Short task: Pick out every line of the records below that contains the word "entry" and copy each of those lines.

* * * *

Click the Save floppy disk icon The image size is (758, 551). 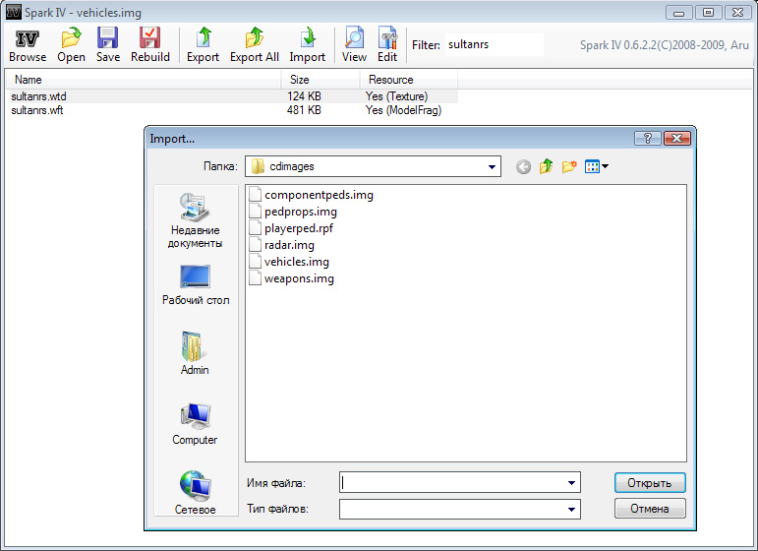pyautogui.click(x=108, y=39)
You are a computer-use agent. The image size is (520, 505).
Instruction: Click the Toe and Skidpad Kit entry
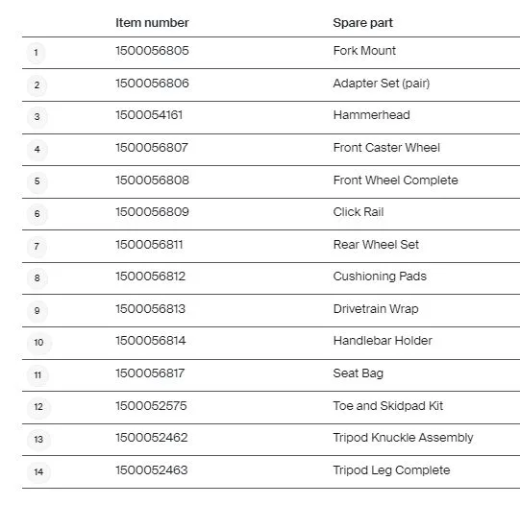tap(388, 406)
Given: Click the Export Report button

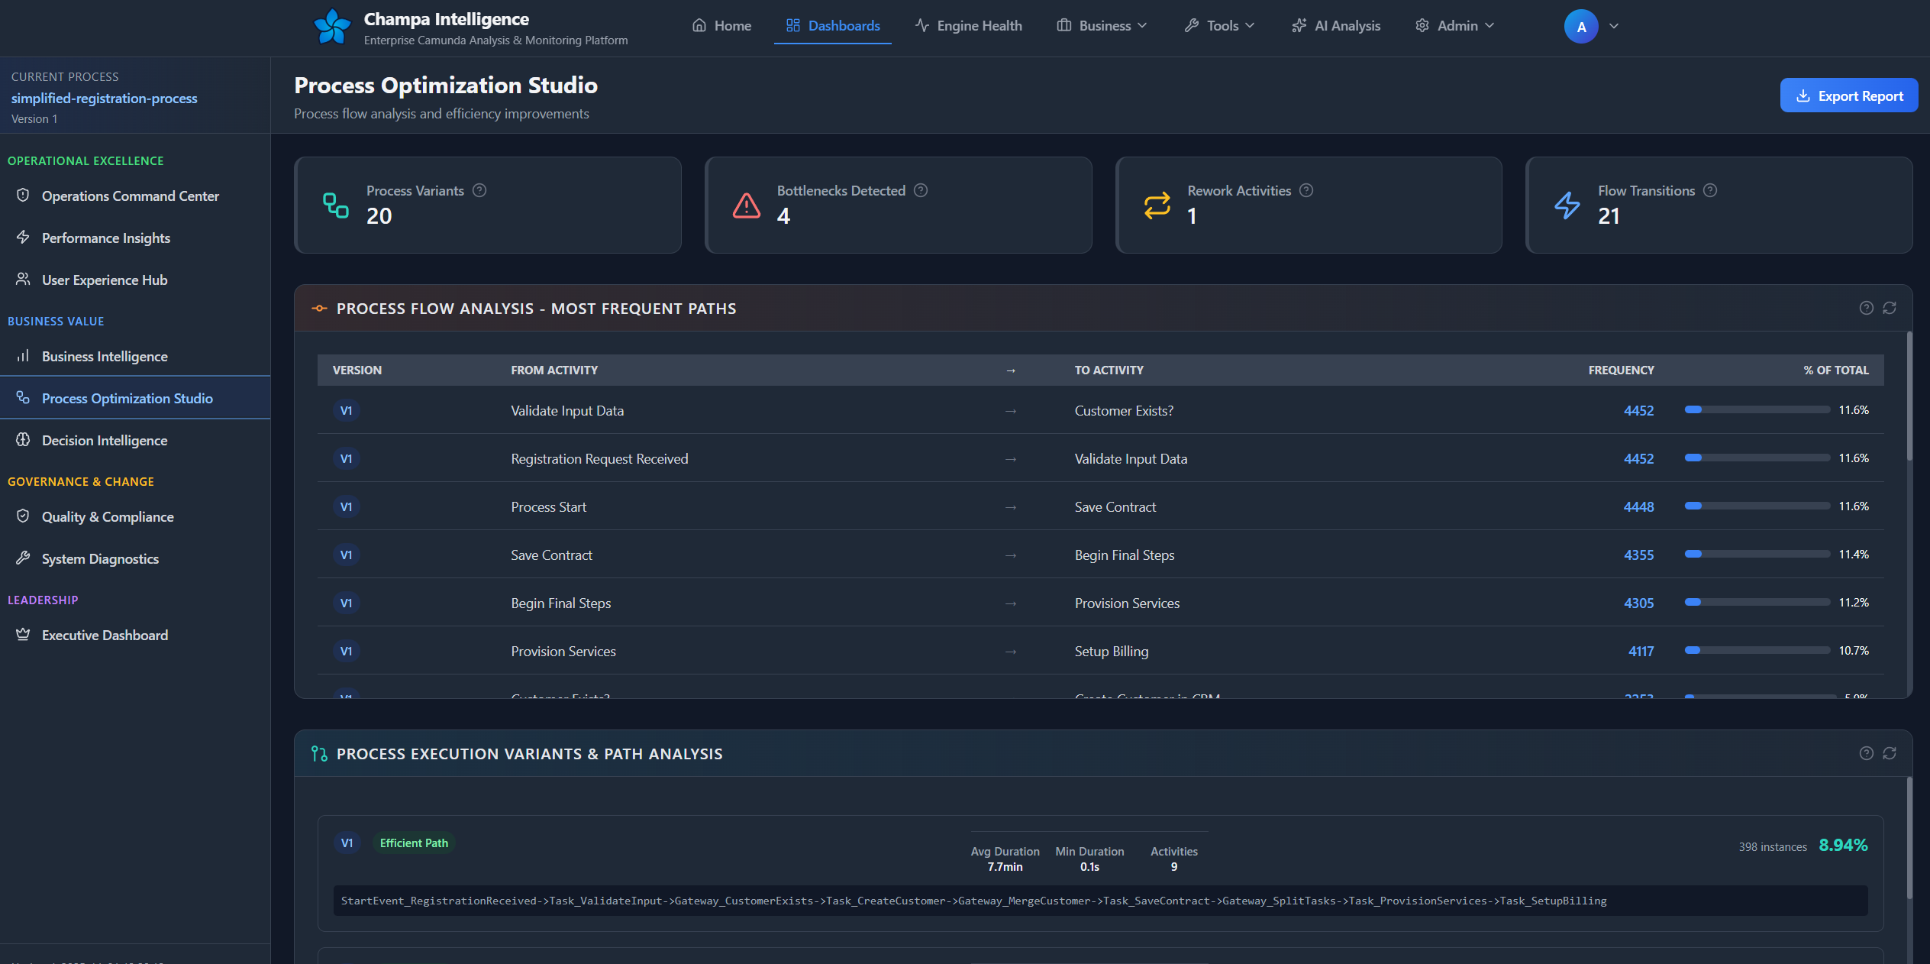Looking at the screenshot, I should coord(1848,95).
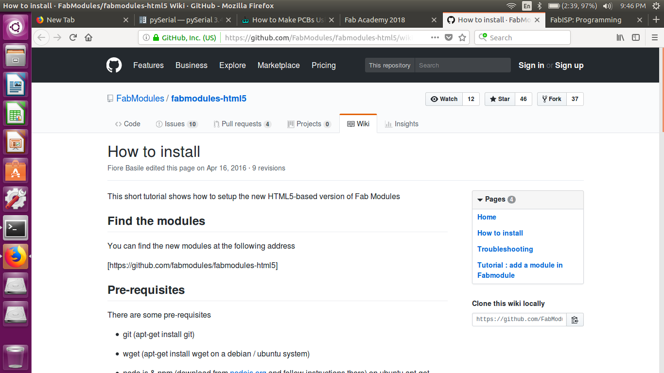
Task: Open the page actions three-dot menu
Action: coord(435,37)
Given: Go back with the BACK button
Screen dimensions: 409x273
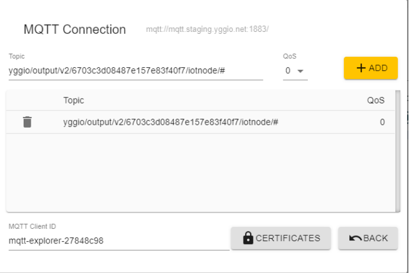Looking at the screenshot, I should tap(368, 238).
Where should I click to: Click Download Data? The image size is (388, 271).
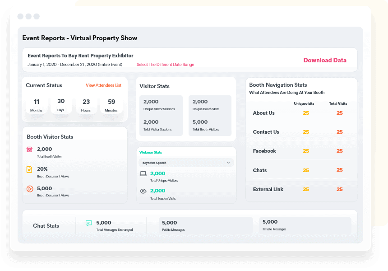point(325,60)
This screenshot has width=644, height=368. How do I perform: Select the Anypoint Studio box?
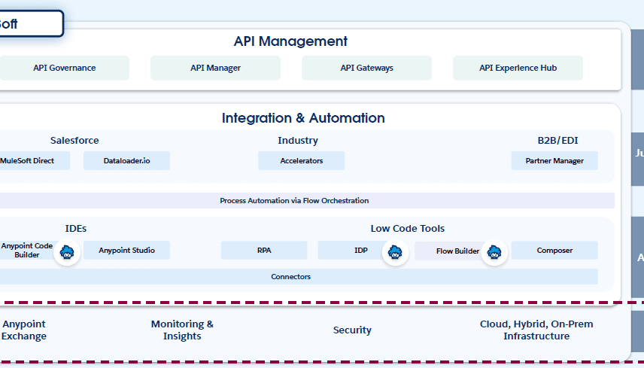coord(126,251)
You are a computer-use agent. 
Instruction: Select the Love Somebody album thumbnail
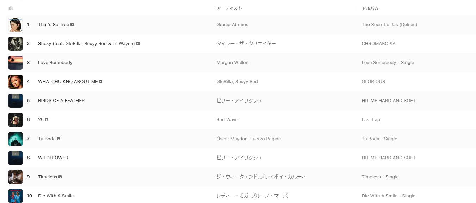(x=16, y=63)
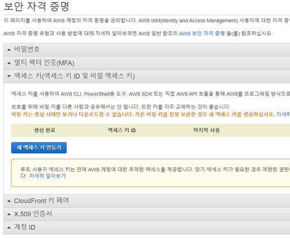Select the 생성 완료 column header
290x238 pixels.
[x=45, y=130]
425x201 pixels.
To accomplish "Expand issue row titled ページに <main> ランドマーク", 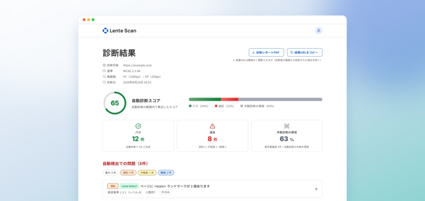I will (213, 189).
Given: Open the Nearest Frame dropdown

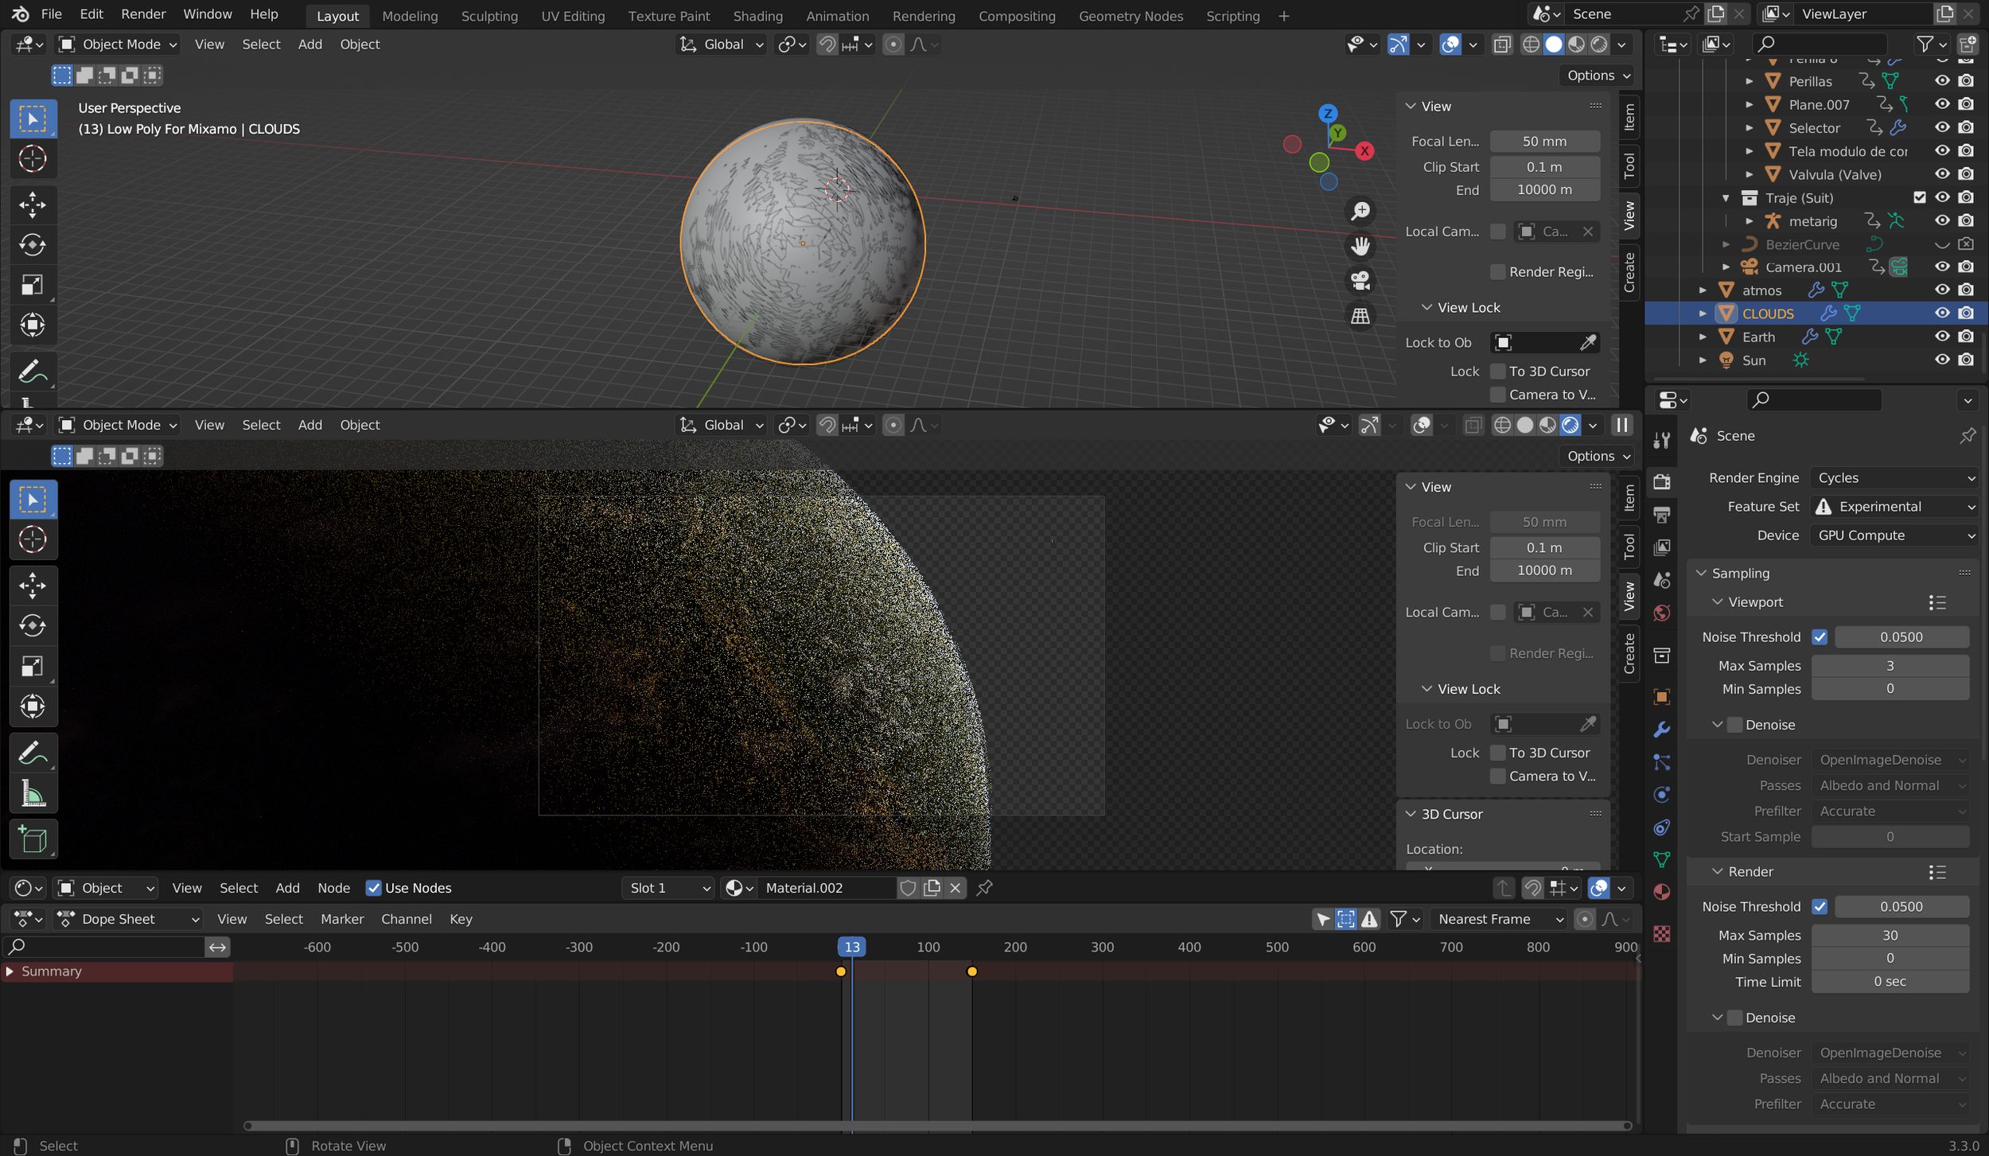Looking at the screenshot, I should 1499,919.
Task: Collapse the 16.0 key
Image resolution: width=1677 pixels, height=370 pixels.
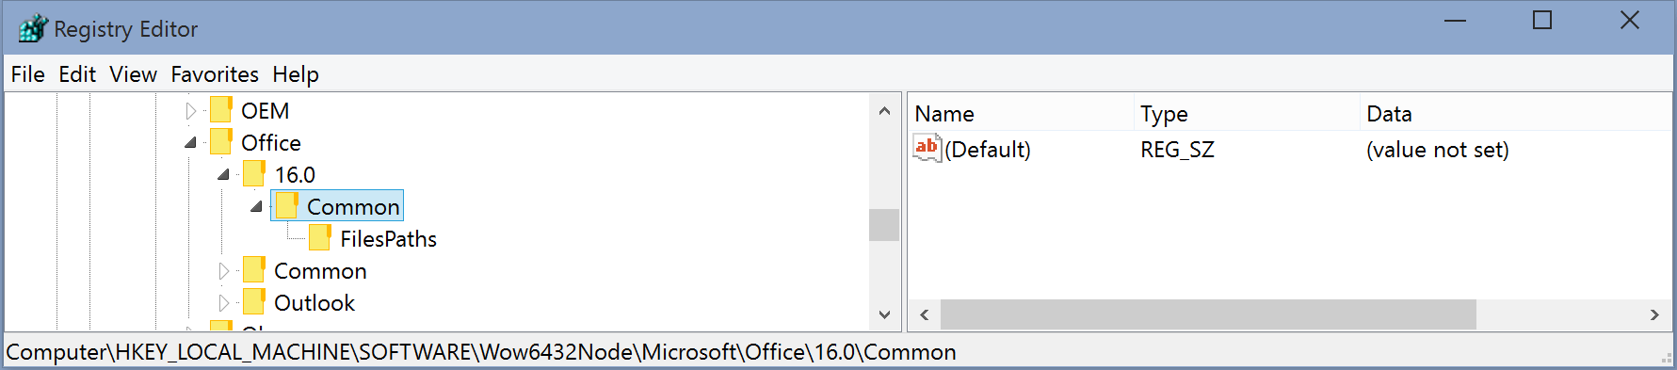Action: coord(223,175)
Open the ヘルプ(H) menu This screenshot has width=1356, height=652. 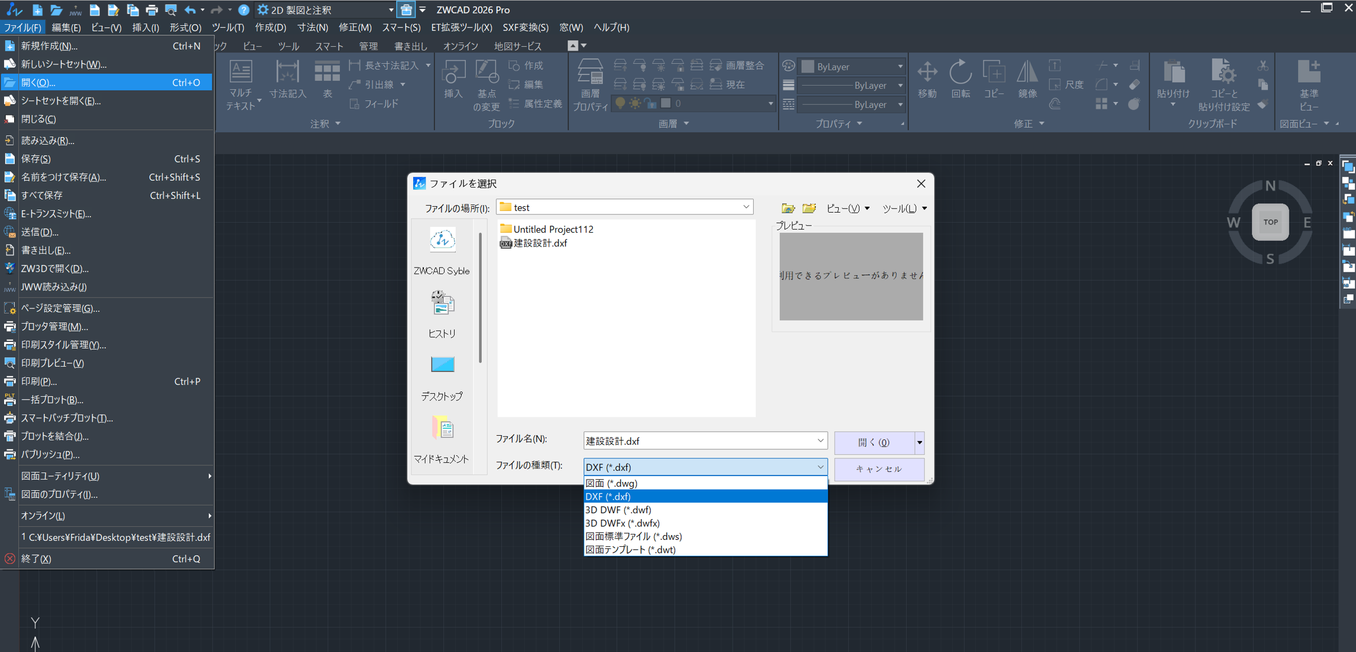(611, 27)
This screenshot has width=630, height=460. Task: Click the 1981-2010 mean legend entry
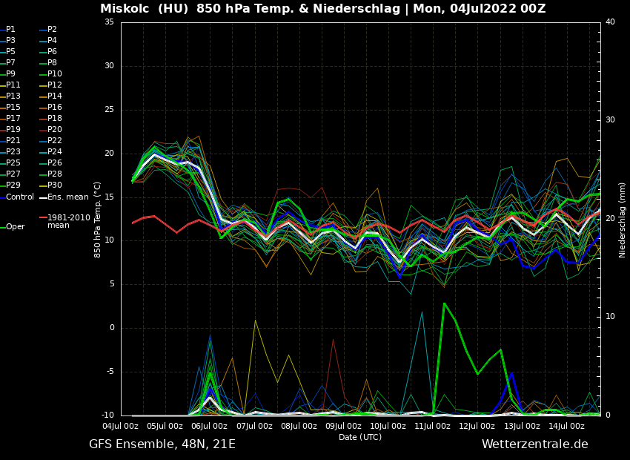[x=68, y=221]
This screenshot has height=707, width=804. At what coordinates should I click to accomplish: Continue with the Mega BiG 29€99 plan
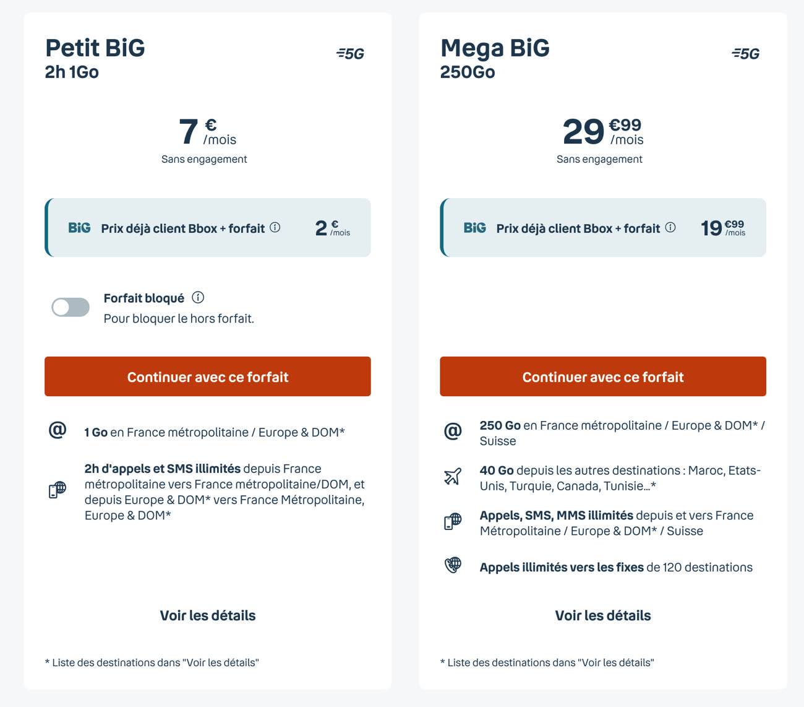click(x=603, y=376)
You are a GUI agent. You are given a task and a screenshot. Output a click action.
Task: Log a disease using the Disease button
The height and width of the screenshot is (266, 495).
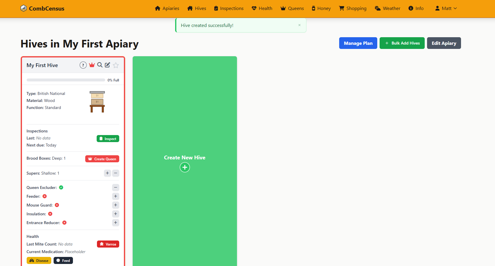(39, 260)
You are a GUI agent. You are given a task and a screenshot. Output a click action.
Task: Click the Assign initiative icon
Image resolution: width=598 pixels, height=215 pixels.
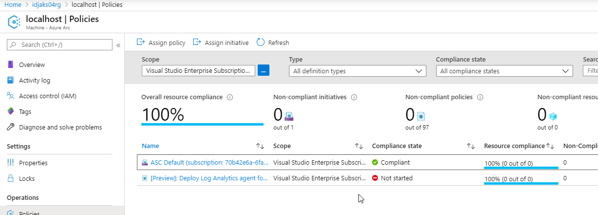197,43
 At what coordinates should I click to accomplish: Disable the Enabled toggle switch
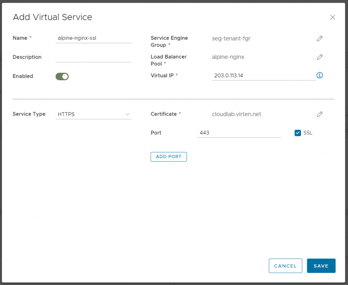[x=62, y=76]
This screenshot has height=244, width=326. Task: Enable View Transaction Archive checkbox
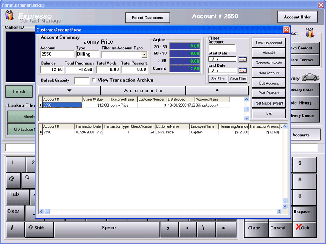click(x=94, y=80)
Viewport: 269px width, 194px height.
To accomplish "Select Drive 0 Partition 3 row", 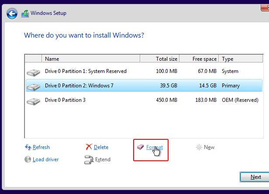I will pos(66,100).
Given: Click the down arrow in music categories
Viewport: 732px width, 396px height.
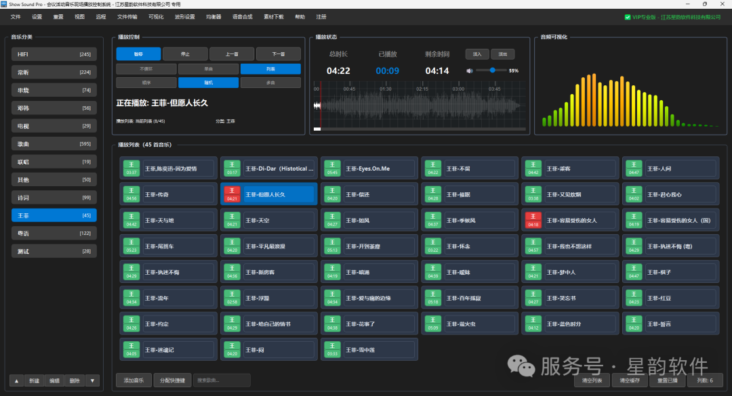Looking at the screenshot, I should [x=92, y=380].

* * * *

Solution below:
Instruction: Click the Toe and Skidpad Kit entry
This screenshot has width=630, height=460. Task: Click the 1981-2010 mean legend entry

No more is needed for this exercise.